About the Author...

My name is Adam Stevens and I will be writing this blog as part of my requirements for my History class. Enjoy.

Wednesday, March 28, 2012

Religious Liberty and American Culture

*I'm not sure why but sometimes the font can only be seen by highlighting it with the cursor.




Religious liberty is a liberty that our nation was founded on, and yet some people may not remember that America has not always had these religious freedoms. Today, in the United States, freedom of religion is a constitutionally guaranteed right provided in the religion clauses of the First Amendment of America’s Constitution. Freedom of religion is also closely associated with separation of church and state, a concept advocated by Thomas Jefferson. In the two excerpts that I read, An Appeal to the Public for Religious Liberty by Isaac Backus and The Rights of Conscience Inalienable by John Leland, I noticed the similar feelings towards church and state that Jefferson held. Both Leland and Backus held the belief that religious liberty was necessary for the people of this country to thrive. What frustrated Backus in his appeal for religious liberty was that he didn’t understand how the Great Britain could force people to believe in a certain religion, and thereby taking away a man’s ‘natural right’ to think or believe what he or she desires.
When Backus writes, “…and the requiring of an implicit faith, and an absolute blind obedience, is to destroy liberty of conscience and reason also,” he is saying that he feels the government requiring a religious belief from someone is wrong, but he also feels that those people who blindly follow these rules set by the government without any sort of nonconforming are giving up their reason and liberty of conscience. The liberty of conscience is something that Backus describes as each individual’s right to their own conscious mind, and something that the government cannot and should not be allowed to take away. Leland follows suit in his excerpt by also feeling that governments should not give preference to any religious group.  One reason he says this is so is because every man should be at their own liberty to serve God in his or her own way the best they can, and that unless the government can speak for an individual on their way into heaven, which they can’t, they should stay out of religious matters and let men be free. The second reason Leland says is that it would be sinful to let the government or any other individual take away one’s mind because, he says, “a man’s mind should always be open to conviction.” Leland refutes the idea that conformity in religion is necessary to the happiness of civil government by saying  that instead of discouraging people with fines, confiscation or death, the government should let every man be allowed to bring forth their own idea of religion.
All of these ideas expressed by both Backus and Leland and other early separatists’ and Baptists’ appeals are comparable to modern day America. Here in America we believe that a person has the right to choose how they want to live and that includes choice of religion. In my own opinion I am proud to live in a place where you can choose any religion you want and not be persecuted. America should hopefully keep this attitude towards religion as long as it is around.

Monday, March 5, 2012

Blog 4 and 5: The Great Awakening

Before reading Thomas S. Kidd’s book The Great Awakening: the Roots of Evangelical Christianity in Colonial America I had only heard of the Great Awakening enough to know that it was some type of religious revival period or something. However, after reading some of the chapters in Kidd’s book I now feel as though there was much more to this period of time. After some reading and searching on the internet I have found more information on both the Great Awakening. Apparently, in the mid-eighteenth century, Americans experienced an outbreak of religious revivals that changed colonial society. The Great Awakening was characterized by widespread revivals led by evangelical Protestant ministers, a sharp increase of interest in religion, a profound sense of conviction and redemption on the part of those affected a jump in evangelical church membership, and the formation of new religious movements and denominations. I believe that Thomas Kidd’s book provides a much more complete view of these revivals, now known as the Great Awakening, and their dramatic effects on American culture. Historian Thomas S. Kidd tells the interesting story of early American evangelical Christianity through the lives of influential figures like Jonathan Edwards and George Whitefield as well as many other previously unknown people. In fact, according to the textbook and the two primary sources, George Whitefield had a very large role in the beginning of the Great Awakening.
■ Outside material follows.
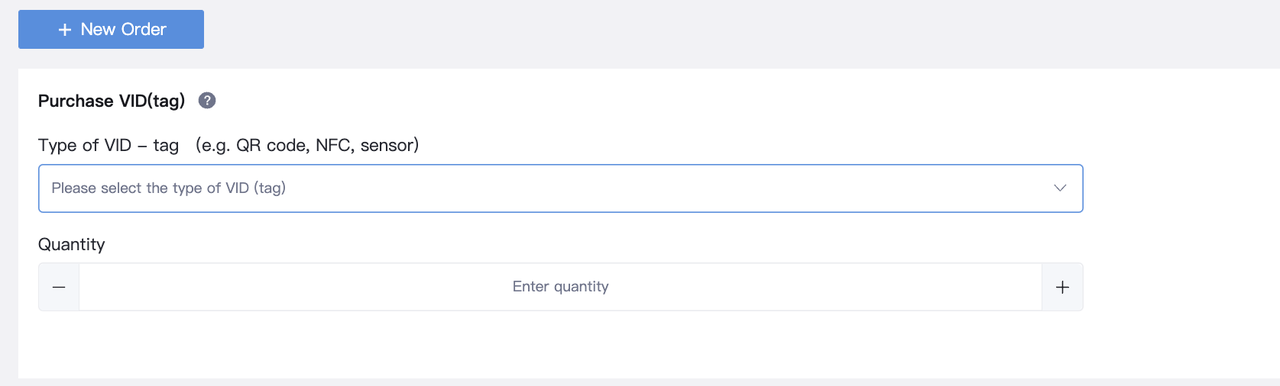Increase quantity with the plus stepper
Screen dimensions: 1280x386
1062,287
After reading the two primary sources George Whitefield Comes to Middletown and the Grand Itinerant along with the Colonial Religion and the Great Awakening section in the textbook, I feel as though all three are telling similar stories. The textbook’s accounts of how the Great Awakening was influenced by George Whitefield and others are very accurate when compared to the primary sources. I believe that the textbook rendition of the Great Awakening gives an accurate account that coincides well with the short primary sources, and that the only disconnect between the primary and secondary sources comes from the fact that the primary sources only speak of George Whitefield, whereas the textbook gives a much more thorough account of the Great Awakening.

“One question readers may ask at the outset is why the Great Awakening happened” (xvii). This question is a difficult one to answer because there was no single formal start to the movement now known as the Great Awakening. As far as I can tell, the Great Awakening started when the New England colonies began having a multitude of “free thinkers”. Because of the education that these people received they were able to start questioning England and soon they began revolting. This explanation is as close as I can get to explaining how or why the Great Awakening took place.